歯科医療では、インプラント治療、セラミックの被せ物、歯科矯正などの自費診療は医療費が高額になることが多く、 条件を満たせば医療費控除の対象となる可能性があります。
1年間の医療費が10万円を超えた方は、ぜひ医療費控除をご活用ください。
医療費控除を活用しよう

納税者本人、または生計を同じくしている家族・親族が、その年の1月1日から12月31日までに支払った医療費の合計が10万円を超えた場合、医療費控除の対象となります。
ご自身だけでなく、扶養家族を含めて支払った医療費の合計が10万円を超えていれば、医療費控除を申請できる可能性があります。
審美目的のみで行った治療は医療費控除の対象外ですが、機能の改善を目的とした治療は対象となります。例えば、お子さまの成長や噛み合わせの改善を目的とした矯正治療は対象となる場合があります。一方で、見た目を整えることだけを目的とした矯正治療は対象外となります。
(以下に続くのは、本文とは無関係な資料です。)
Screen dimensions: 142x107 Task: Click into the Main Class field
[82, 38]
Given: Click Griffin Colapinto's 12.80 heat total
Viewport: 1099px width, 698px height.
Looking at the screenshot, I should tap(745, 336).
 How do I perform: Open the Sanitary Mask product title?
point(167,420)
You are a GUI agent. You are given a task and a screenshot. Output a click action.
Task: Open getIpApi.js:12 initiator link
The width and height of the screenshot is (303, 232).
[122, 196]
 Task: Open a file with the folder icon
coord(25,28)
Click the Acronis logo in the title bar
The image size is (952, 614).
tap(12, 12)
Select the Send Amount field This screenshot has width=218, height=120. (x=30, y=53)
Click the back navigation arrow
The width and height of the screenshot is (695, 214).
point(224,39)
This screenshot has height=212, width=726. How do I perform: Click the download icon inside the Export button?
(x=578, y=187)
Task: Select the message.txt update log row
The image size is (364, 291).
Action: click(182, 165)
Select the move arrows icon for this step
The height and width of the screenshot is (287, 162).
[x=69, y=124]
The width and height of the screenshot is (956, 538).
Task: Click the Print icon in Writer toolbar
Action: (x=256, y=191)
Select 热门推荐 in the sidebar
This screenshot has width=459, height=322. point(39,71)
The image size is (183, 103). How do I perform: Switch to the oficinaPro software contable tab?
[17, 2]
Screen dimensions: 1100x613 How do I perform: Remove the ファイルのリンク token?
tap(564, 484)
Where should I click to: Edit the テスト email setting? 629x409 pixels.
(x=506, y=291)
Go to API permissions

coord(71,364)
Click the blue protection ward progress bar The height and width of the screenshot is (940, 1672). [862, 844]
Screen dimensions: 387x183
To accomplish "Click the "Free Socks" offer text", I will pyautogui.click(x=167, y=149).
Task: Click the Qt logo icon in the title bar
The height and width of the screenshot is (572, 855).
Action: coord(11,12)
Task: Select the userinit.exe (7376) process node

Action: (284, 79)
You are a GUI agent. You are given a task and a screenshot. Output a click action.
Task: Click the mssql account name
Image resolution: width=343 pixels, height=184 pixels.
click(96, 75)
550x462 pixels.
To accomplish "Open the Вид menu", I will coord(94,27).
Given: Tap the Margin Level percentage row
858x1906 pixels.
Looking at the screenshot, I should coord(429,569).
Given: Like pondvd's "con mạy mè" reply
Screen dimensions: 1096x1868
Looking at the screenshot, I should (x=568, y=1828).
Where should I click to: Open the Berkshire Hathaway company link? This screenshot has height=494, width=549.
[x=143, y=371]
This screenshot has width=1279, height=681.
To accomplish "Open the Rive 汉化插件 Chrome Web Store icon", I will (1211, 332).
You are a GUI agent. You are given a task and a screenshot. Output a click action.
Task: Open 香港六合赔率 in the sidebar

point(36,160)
また、医療費には通院時の交通費や、治療に伴って必要となった医薬品の購入費用も含まれます。
医療費控除を活用しよう

医療費控除を受けるには、確定申告期間(2月16日~3月15日)に、医療費控除の明細書を作成し、確定申告書とあわせて税務署へ提出します。
以前は医療費の領収書の提出が必要でしたが、平成29年からは提出不要となり、明細書の添付で申請できるようになりました。ただし、領収書は一定期間保管する必要があります。
万が一、医療費控除の申請を忘れてしまった場合でも、過去5年以内であればさかのぼって申請することが可能です。
年間の医療費が10万円を超えているか分からない場合は、健康保険組合などから送付される「医療費のお知らせ」などで確認してみましょう。